PCA’s secondary argument was that it always obtained assignments of benefits from its patients. The court agreed that AOBs also give providers beneficiary status.
The court also held that the ERISA plan’s anti-assignment clauses do not matter when the payer remits money directly to an in-network provider, although the situation might be different if the case involved an out-of-network provider. The court said in-network providers that are paid directly did not need assignments of benefits in order to be classed as beneficiaries. Being in-network was sufficient, the opinion stated.
Adverse Benefit Determinations
The court then decided that offsetting future claims to recover past overpayments fit under the definition of an “adverse benefit determination.” ERISA defines an ABD as:
a denial, reduction, or termination of, or a failure to provide or make payment (in whole or in part) for, a benefit, including any such denial, reduction, termination, or failure to provide or make payment that is based on a determination of a participant’s or beneficiary’s eligibility to participate in a plan, and including, with respect to group health plans, a denial, reduction, or termination of, or a failure to provide or make payment (in whole or in part) for, a benefit resulting from the application of any utilization review, as well as a failure to cover an item or service … because it is determined to be experimental or investigational or not medically necessary or appropriate.
Having determined that direct payments to providers involve ERISA benefits to beneficiaries, the court decided that the practice of withholding or reducing direct payments to a network provider to recoup previous incorrect payments should be defined as an ERISA adverse benefit determination.
Next, the court determined that the insurer’s recoupment procedures fell short of ERISA standards, for the following reasons.
- They did not identify specific reasons an overpayment had occurred.
- There was no offer to provide information about the basis of the determination, including plan policies and definitions.
- They did not inform providers that they had a right to appeal the payer’s determination.
- They failed to properly process appeals, including keeping records of them and telling providers that their appeals had been rejected.
Accordingly, the court issued a permanent injunction requiring the payer to modify its procedures to comply with ERISA, giving the following justifications.
The evidence showed that it has been IBC’s usual course of business to provide inadequate notice and appeal rights in connection with recoupments of payments from PCA’s members. The injuries at issue are irreparable…
PCA’s members are likely to continue to suffer the same injuries over and over again, in the near and not-so-near future. Redressing those injuries would require repeated future lawsuits on a claim-by-claim basis.

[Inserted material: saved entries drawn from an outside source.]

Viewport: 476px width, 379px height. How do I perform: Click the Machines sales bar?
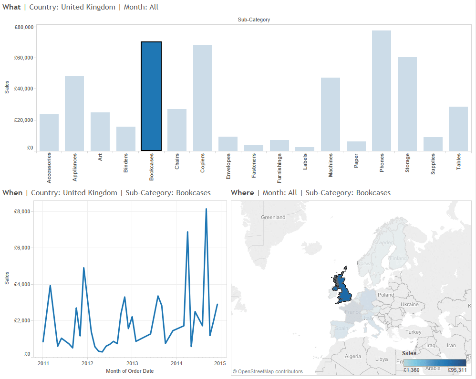(331, 114)
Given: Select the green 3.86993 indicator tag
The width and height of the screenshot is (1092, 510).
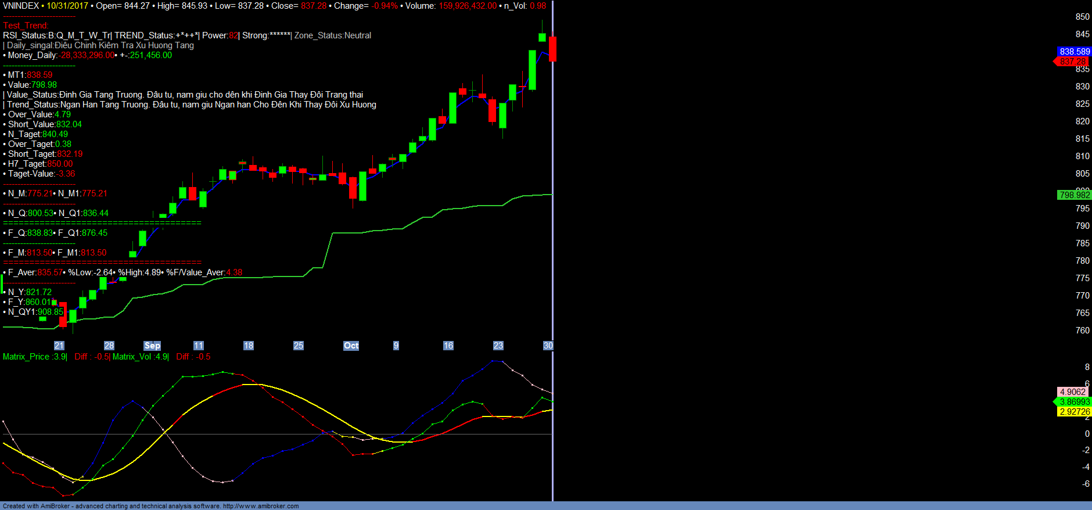Looking at the screenshot, I should [1075, 402].
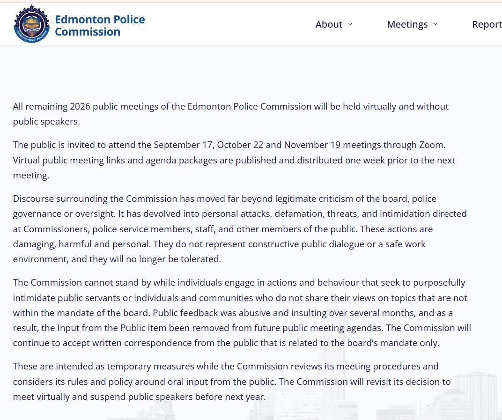Click the word 'Zoom' in the meeting invitation text
Screen dimensions: 502x420
(x=431, y=145)
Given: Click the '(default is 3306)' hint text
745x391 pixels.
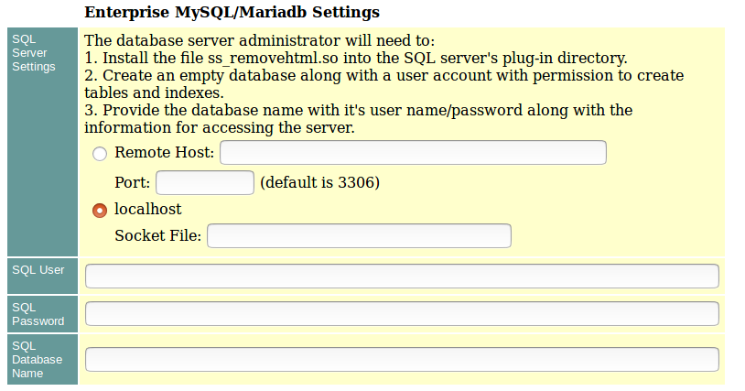Looking at the screenshot, I should [319, 182].
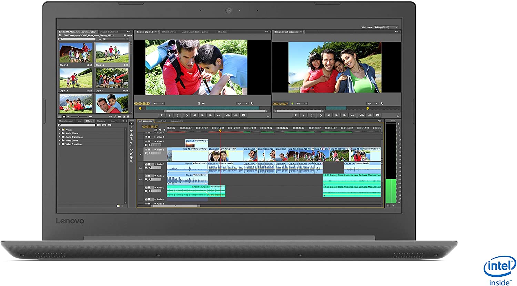Select the Razor tool in the tools panel
Viewport: 517px width, 286px height.
[131, 142]
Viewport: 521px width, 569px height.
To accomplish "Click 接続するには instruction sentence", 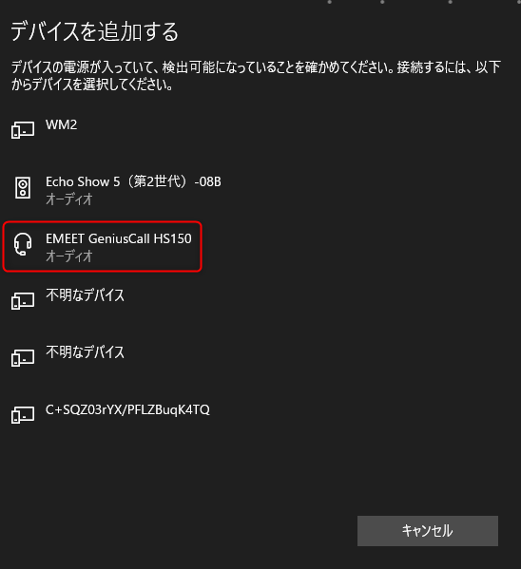I will pyautogui.click(x=256, y=76).
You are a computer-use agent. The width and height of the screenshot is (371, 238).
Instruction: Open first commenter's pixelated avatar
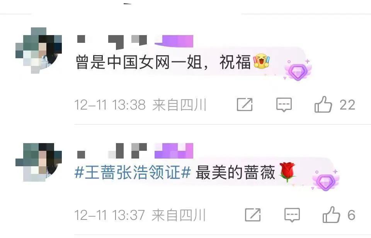39,50
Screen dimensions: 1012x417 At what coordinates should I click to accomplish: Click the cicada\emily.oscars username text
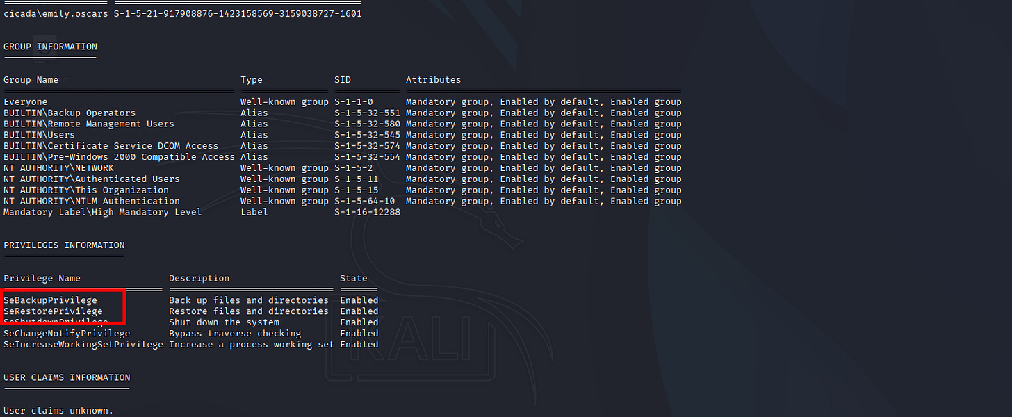[x=56, y=13]
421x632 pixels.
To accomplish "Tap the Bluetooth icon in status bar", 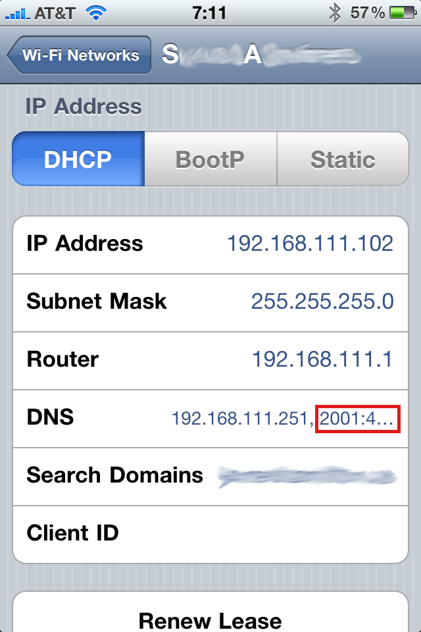I will click(335, 13).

This is not an adequate remedy for the future harm.
Implications
This case marks a compelling victory for providers by affording them the same procedural safeguards that ERISA requires for plan participants. This decision considerably strengthens providers’ ability to challenge overpayment determinations and impedes employer health plans’ use of offsets.

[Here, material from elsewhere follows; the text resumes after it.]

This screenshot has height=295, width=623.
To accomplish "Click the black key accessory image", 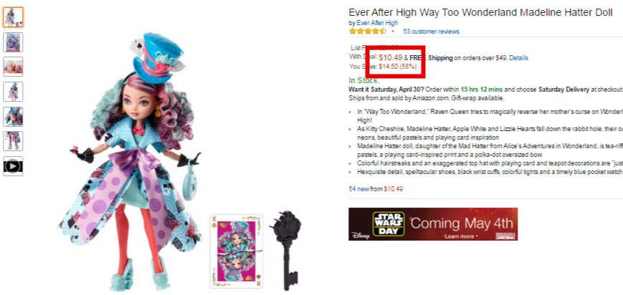I will click(x=286, y=250).
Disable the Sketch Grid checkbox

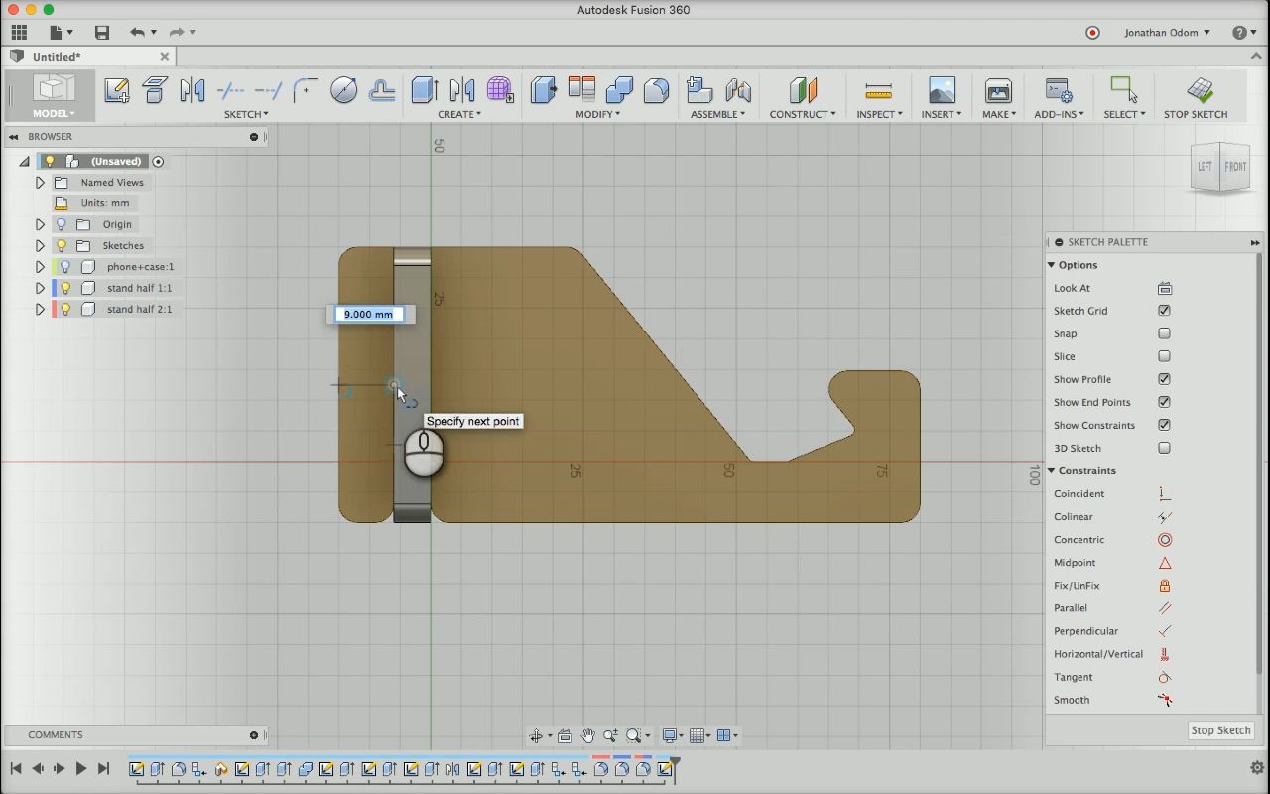[1164, 311]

Before this decision was announced, many plans and third-party administrators in the self-funded industry sought to recover overpayments by applying offset provisions without furnishing providers with a mechanism to dispute or appeal the bad news.

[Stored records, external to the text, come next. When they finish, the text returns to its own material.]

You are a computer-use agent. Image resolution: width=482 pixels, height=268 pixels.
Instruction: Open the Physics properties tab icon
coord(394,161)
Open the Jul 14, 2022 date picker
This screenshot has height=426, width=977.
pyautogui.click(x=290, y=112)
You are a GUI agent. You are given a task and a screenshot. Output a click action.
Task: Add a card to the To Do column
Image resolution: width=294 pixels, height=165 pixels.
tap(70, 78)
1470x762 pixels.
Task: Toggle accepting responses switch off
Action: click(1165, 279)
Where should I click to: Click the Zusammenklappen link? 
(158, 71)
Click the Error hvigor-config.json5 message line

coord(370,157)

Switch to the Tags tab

Going forward, plan administrators will have to give in-network providers a “full and fair review” of their decisions to reduce or withhold future payments, and much of that has to do with notification and transparency. It includes: (1) distributing to providers a written or electronic notice of the adverse decision, including the specific reasons why the decision to withhold or reduce payment was made; (2) giving providers a reasonable opportunity to appeal the decision; and (3) giving providers reasonable access to and copies of documents, records and other information relevant to the plan’s decision.
Group health plans will now need to carefully monitor their audit and overpayment programs to ensure that they employ the necessary procedural safeguards to avoid potential ERISA violations when pursuing reimbursement.